● **Problem description**: Find the string "agent" in the records. Copy every line it appears in.

● **Given entries**:
-*-*-

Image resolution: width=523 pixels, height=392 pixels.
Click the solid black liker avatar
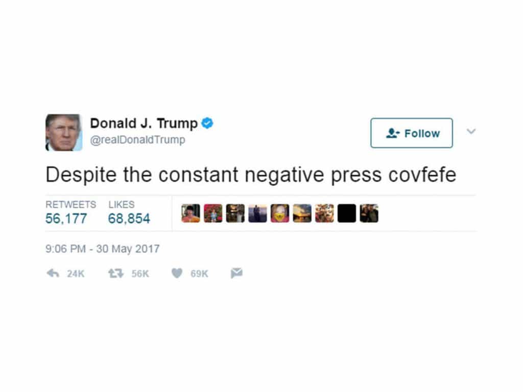coord(347,213)
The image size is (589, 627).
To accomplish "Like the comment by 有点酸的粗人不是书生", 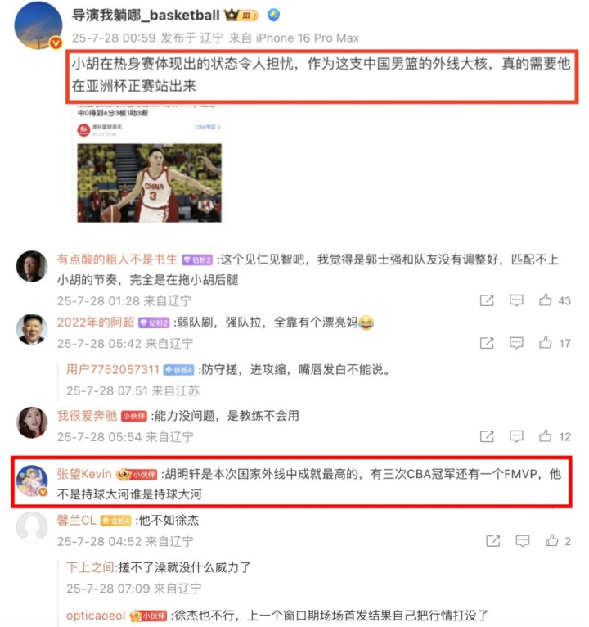I will coord(546,300).
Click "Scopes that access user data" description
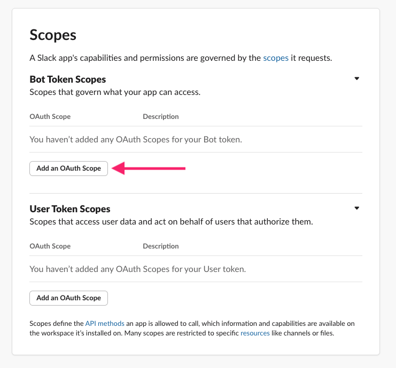 171,222
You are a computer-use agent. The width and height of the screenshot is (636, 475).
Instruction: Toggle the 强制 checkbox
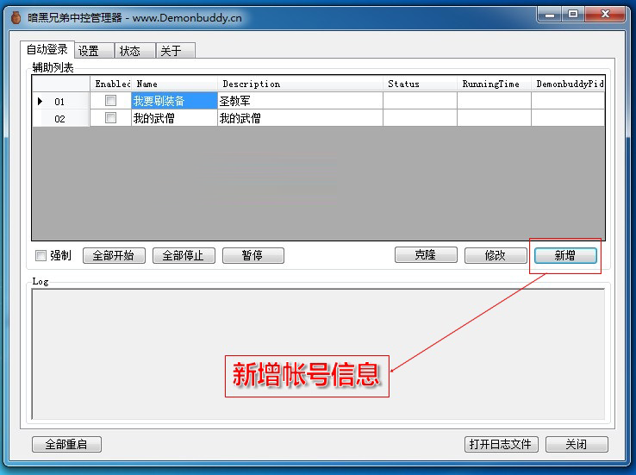(41, 256)
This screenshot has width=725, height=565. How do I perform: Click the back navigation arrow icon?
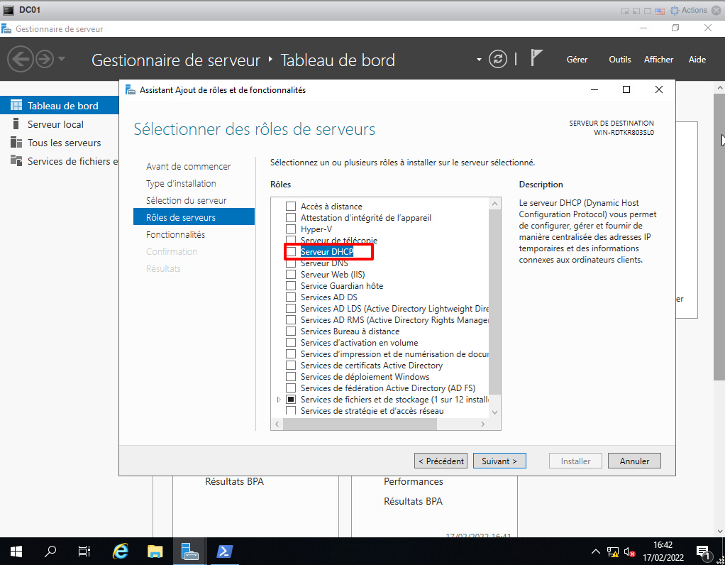21,59
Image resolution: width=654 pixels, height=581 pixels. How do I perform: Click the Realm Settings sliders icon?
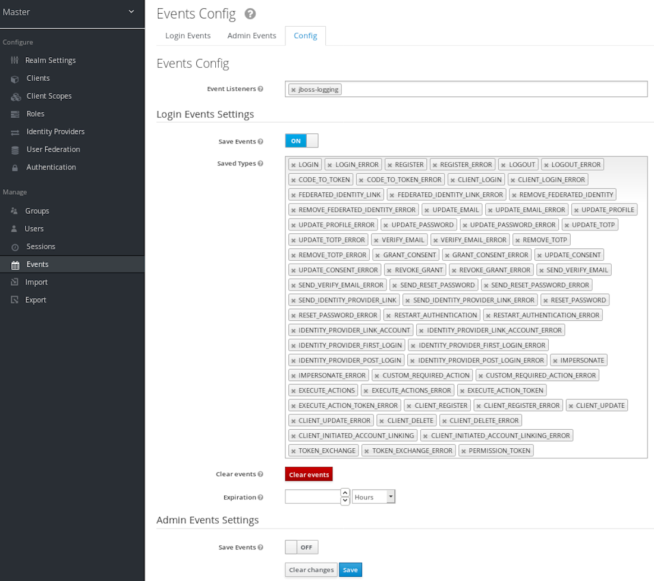tap(15, 60)
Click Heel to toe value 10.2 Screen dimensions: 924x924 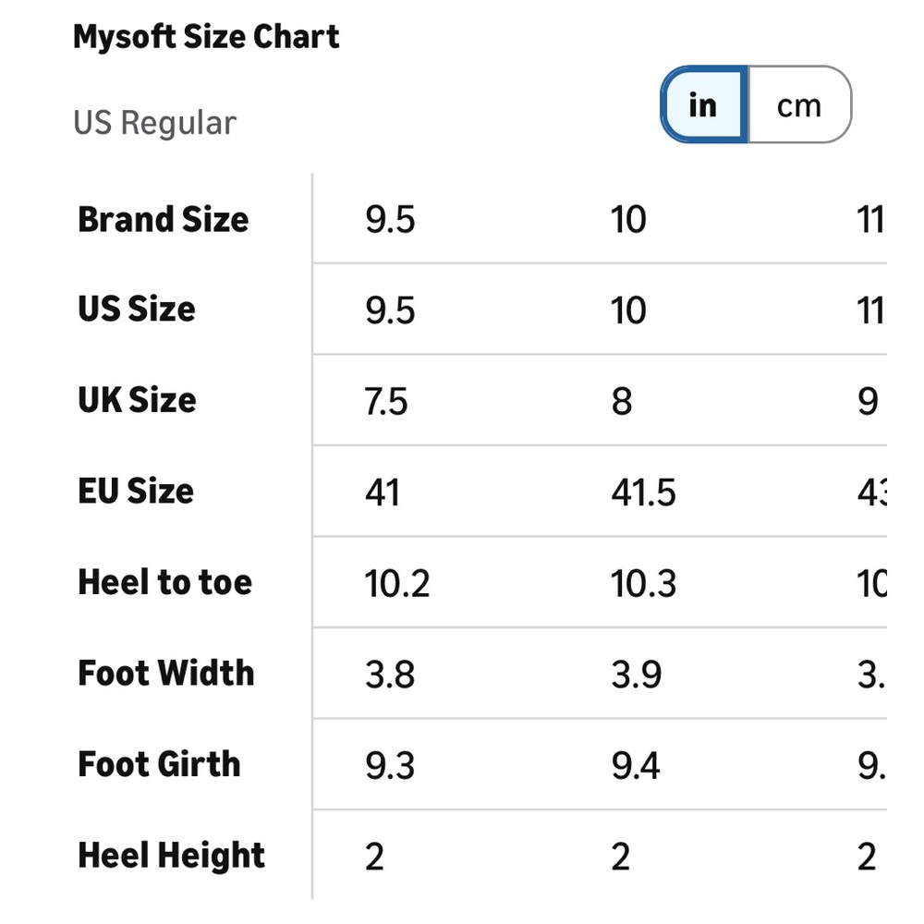(x=397, y=584)
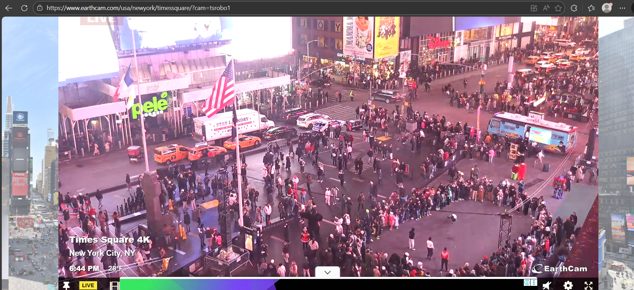Viewport: 634px width, 290px height.
Task: Go back to the previous page
Action: coord(9,8)
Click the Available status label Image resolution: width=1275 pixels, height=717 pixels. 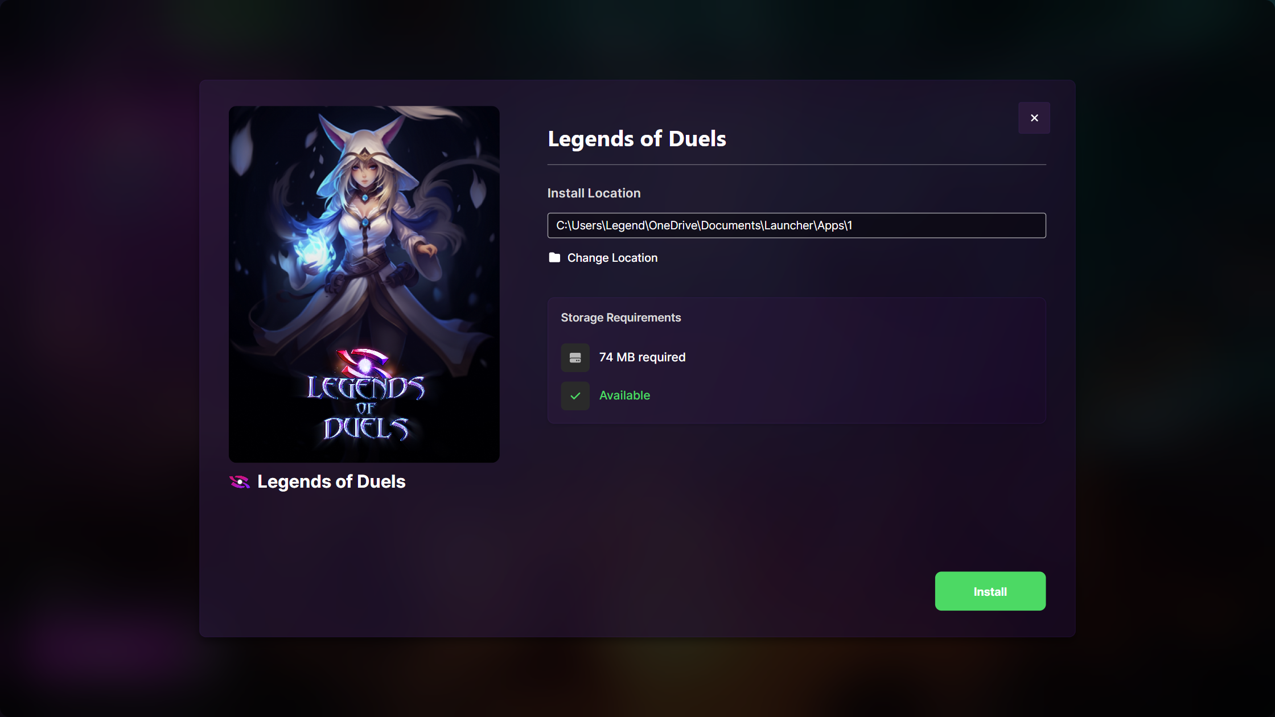point(624,395)
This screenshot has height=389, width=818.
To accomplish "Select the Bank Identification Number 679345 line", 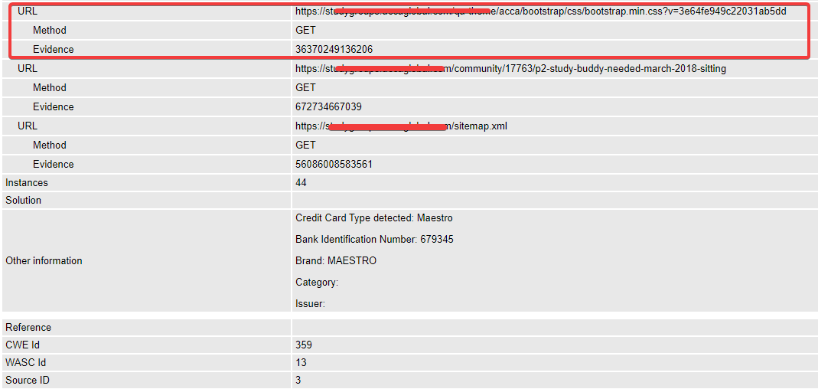I will pyautogui.click(x=374, y=239).
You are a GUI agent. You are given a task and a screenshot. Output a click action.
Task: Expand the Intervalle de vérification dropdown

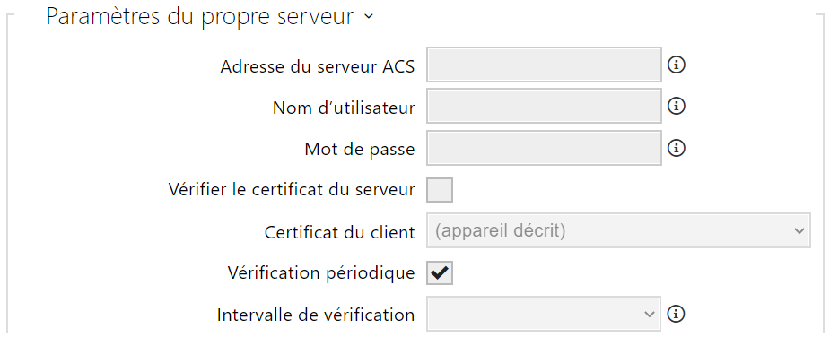click(x=544, y=314)
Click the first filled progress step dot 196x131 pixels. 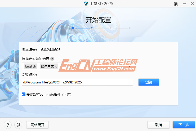pos(73,28)
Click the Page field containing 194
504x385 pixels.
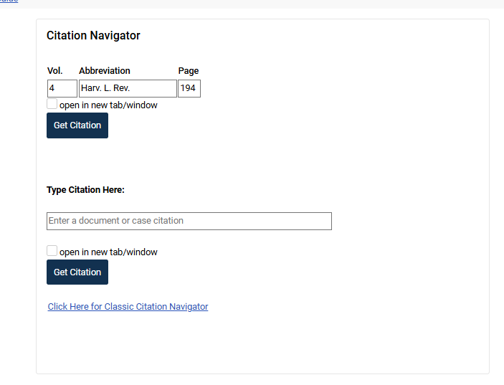pos(189,88)
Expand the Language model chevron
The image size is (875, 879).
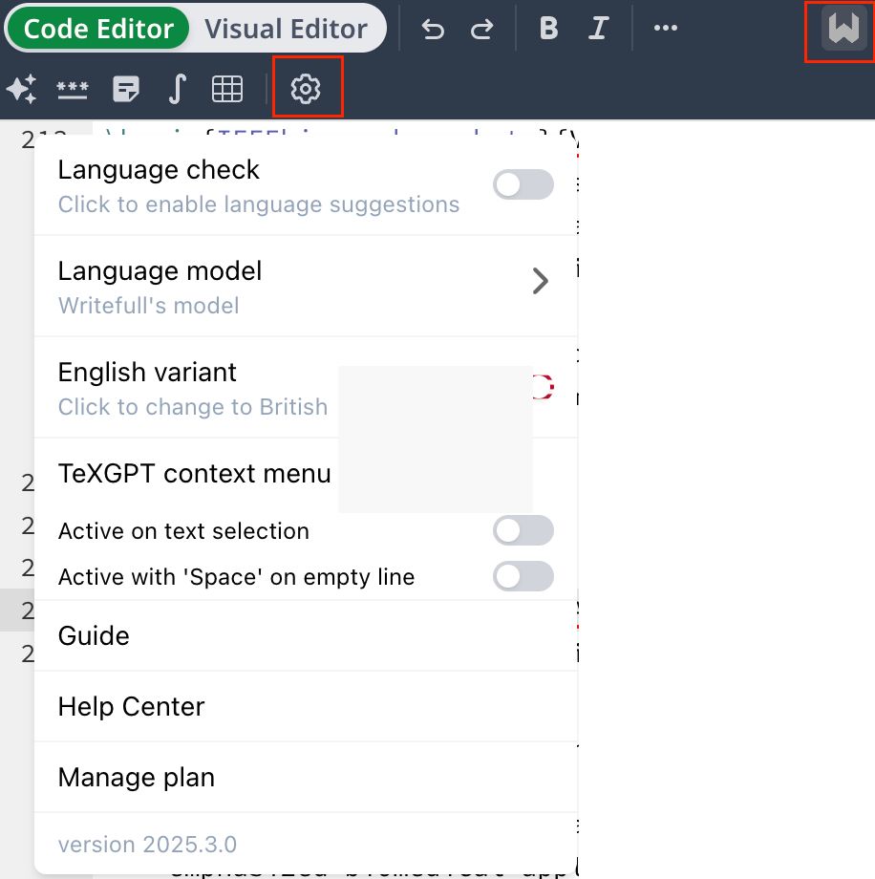(541, 281)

-*-*-

● **Expected answer**:
You are a computer-use agent. The width and height of the screenshot is (636, 475).
You are a GUI agent. You are given a task and a screenshot. Output a click action.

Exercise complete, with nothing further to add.